Sigo con las ganas de leer una encuesta que se haga entre los tatuados para saber el motivo por el que se colocan esos grabados en la piel: ¿por llevar una especie de pancarta proclamando algo?, ¿para demostrar cuánto quieren a su madre o a quien sea?, ¿porque están convencidos de que ese añadido aumentará su natural belleza o encanto?, ¿por coleccionismo?, ¿porque se lo hacen gente famosa? Traten de imaginar si yo me hubiera hecho en su día un tatuaje de Diego Valor y tuviera ahora que explicar a todos quién era ese personaje. Soy sincero, no tengo ni idea de cuál es la razón predominante, pero sería curioso saber la motivación de cada uno para hacerse voluntariamente −¡y pagando!− algo que yo no me haría ni por un millón. Ni aunque jugara al fútbol.

Es cuestión del concepto de belleza; a mí me parece infinitamente más bello un cuerpo bello y limpio que pintarrajeado. Siempre he mirado los tatuajes como una gamberrada de mal gusto, aunque la solución aparente −dirán− es fácil: simplemente no me los hago yo; pero resulta que eso no me evita presenciar tantos cuerpos humanos ensuciados y deteriorados caprichosamente. En fin, no puedo evitar acordarme de esos compañeros de gimnasio con una parrafada en chino en la pantorrilla. Lo he asociado de siempre con esa otra gamberrada vandálica que son los grafitis, aunque existe una diferencia esencial y es que los grafitis puede borrarse o no verse necesariamente (sobre todo si se hacen en casa ajena, lo normal), mientras que el tatuaje se lleva encima y va para más largo.

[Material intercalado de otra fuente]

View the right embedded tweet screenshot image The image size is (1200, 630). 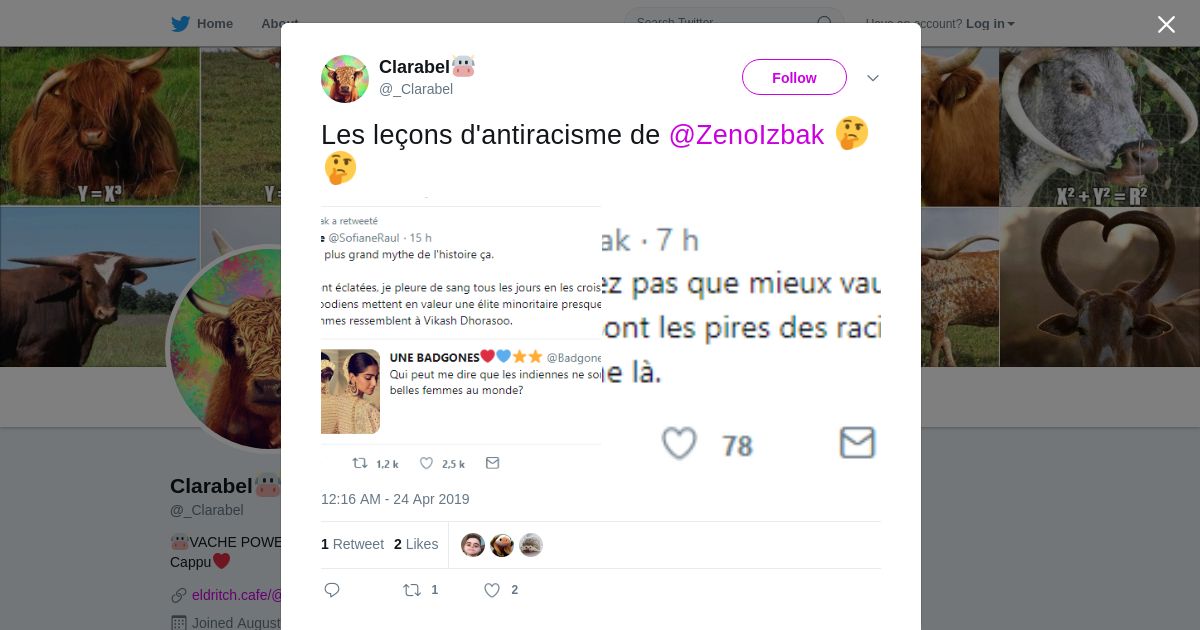(741, 339)
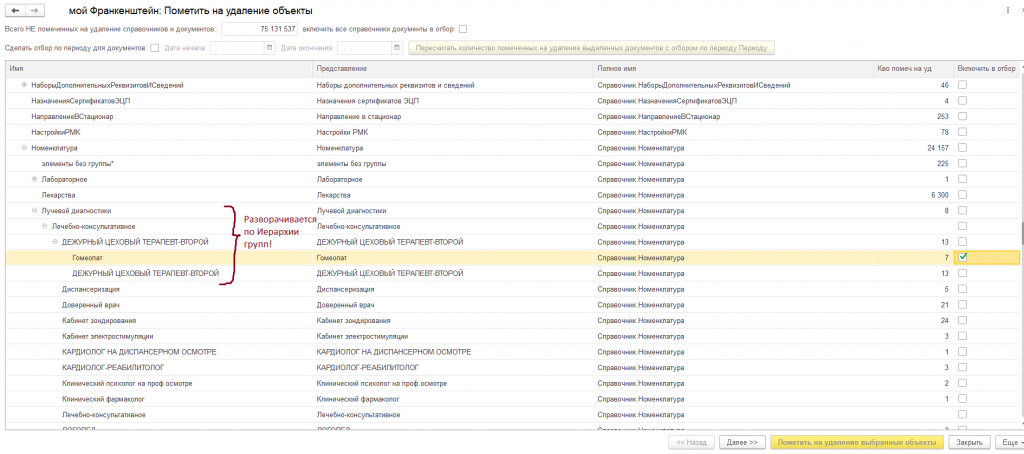Expand the Лабораторное group node
Viewport: 1024px width, 454px height.
34,178
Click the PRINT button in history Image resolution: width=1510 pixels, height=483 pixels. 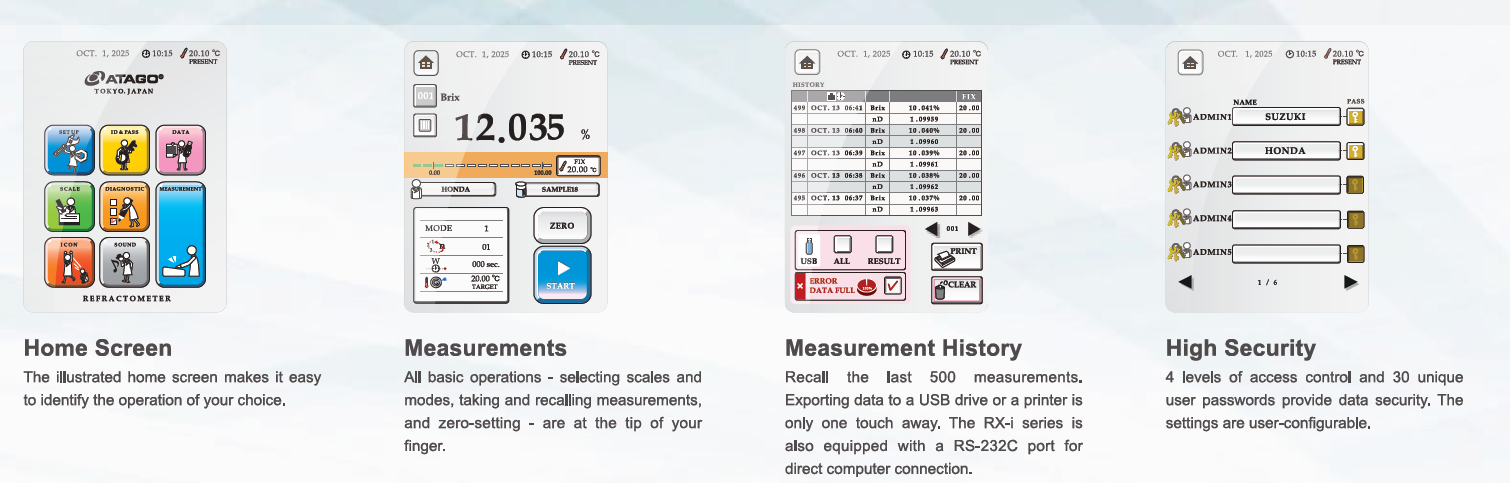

Hace tiempo me dijeron en un comentario −para mí fue un halago− que estaba claro que yo no tenía el blog para hacer amigos. Creo que esta entrada es una confirmación más de lo dicho, porque creo que son mayoría los partidarios del tatoo y es difícil que este discurso les haga cambiar. Hacerse un tatuaje debe tener un atractivo del que carece lo que escribo o digo.